The African National Congress Youth League (ANCYL) would engage with business, labour and communities in coming weeks to hear if they could provide any alternatives to nationalisation and land expropriation.
In an article posted on the league’s website, the ANCYL president Julius Malema said that these parties were “blowing hot air” and not providing alternatives to bring about real economic transformation.
“We have patiently and attentively listened to what business said, to what the South African Communist Party said, to what some leaders in the ANC said, but we still cannot hear any alternative to our programme for economic freedom in our lifetime.”
Malema also accused business of intimidation through their threats of disinvestment in South Africa and added that ANC leaders, that failed to see to the transfer of wealth, wrote “waffling analysis”, which the league said it did not understand.
“White domination over the black majority is still a reality owing to massive economic inequalities. The status quo is not an option, and the ANCYL has a political and economic programme to address this.

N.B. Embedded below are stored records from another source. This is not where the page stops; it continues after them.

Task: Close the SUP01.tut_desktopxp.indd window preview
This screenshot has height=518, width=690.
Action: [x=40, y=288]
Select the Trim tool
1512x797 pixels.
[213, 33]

What are the analysts, big business, communists and neo-liberal sycophants saying should be the alternative?” asked Malema.
The ANCYL has proposed that the government take stakes of at least 60% in mines. But big business and analysts have warned that nationalisation with compensation would destroy South Africa’s fiscal stability, while nationalisation without compensation would go against the country’s Constitution.
The ANC has commissioned a study which will look at the South African mining sector, as well as four other countries where the industry has been partly or fully nationalised.
The issue of nationalisation would be discussed at the ANC’s policy conference next year.